_Excerpted passage:_
Don’t be afraid to have a conversation with your coach. Sometimes clarity on both sides is all that is needed to make a partnership happy and successful. Photo © Carey Nowacek

Five Tips from Clients on Finding the Right Trainer

When searching for a new or first horse trainer, there is always some level of trepidation. Finding the right person to guide a rider and their horse to success is often an interesting journey.

Often times, what an equestrian needs when he or she is starting out can be very different from what a rider needs later on. Some people find a coach who can teach them from their beginning stages to the very end while other riders will move from coach to coach as their needs change.

Both instances are wonderful experiences. But how do you go about finding that coach who will help you meet your goals and be the best match for you and your horse?

GoHorseShow spoke to several amateurs and horse show parents to see how they approach the process of finding a coach.

1) Communication is key

Whether you have been with your coach for years or are just joining their program, communication about what you want is one of the most important steps in the process.

Heather Lange, an amateur exhibitor from Norwalk, Connecticut, believes, “You need to have an honest discussion with your trainer (whether you are a new or existing client) about goals and objectives.”

Libby Rinder, an amateur who trains with Whitney Lagace, agrees with Lange and stresses, “Circumstances and goals can always change, and both parties need to be upfront and honest about the situation.”

Shari and Greg Tordoff (pictured left), the parents of Olivia and Alexia Tordoff, spoke about communication as well. In their case, however, the couple mainly discussed having honest and open discussions with their daughters. “We do include the girls in conversations about finding a trainer,” the Tordoff’s said, whose daughters currently haul with Brent Tincher. “We know that we ask the girls to go above and beyond when it comes to preparing, practicing and competing, so it is important that they have a trainer they can trust and respect and for whom they want to give 110%.”

2) Find a coach who shares your beliefs

Whether these are beliefs of how horses should be cared for or how work should be done, it is important to be able to see eye-to-eye and to understand each other. Rinder feels, “The well-being of the horse is imperative, so if you don’t believe that a trainer will take care of your horse to the level that you want, then that’s not the right fit for you.”

_Dataset extract:_
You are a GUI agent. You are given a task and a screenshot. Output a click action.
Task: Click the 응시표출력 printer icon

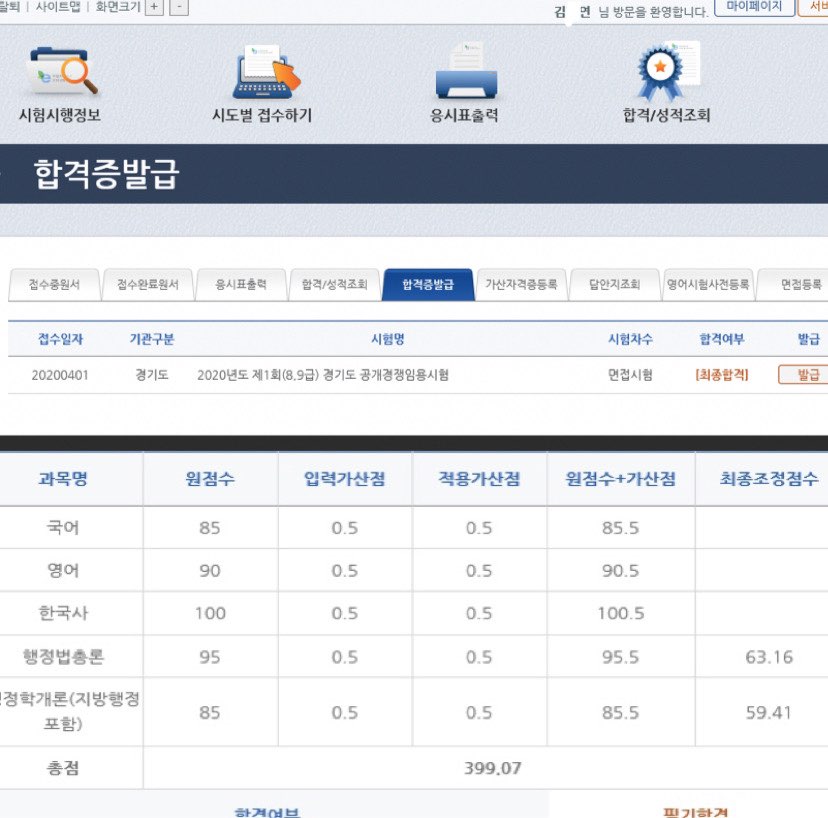pyautogui.click(x=465, y=71)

_Your goal:_ In the article on finding a horse trainer, where is amateur exhibitor Heather Lange from?

_Task solution:_ Norwalk, Connecticut.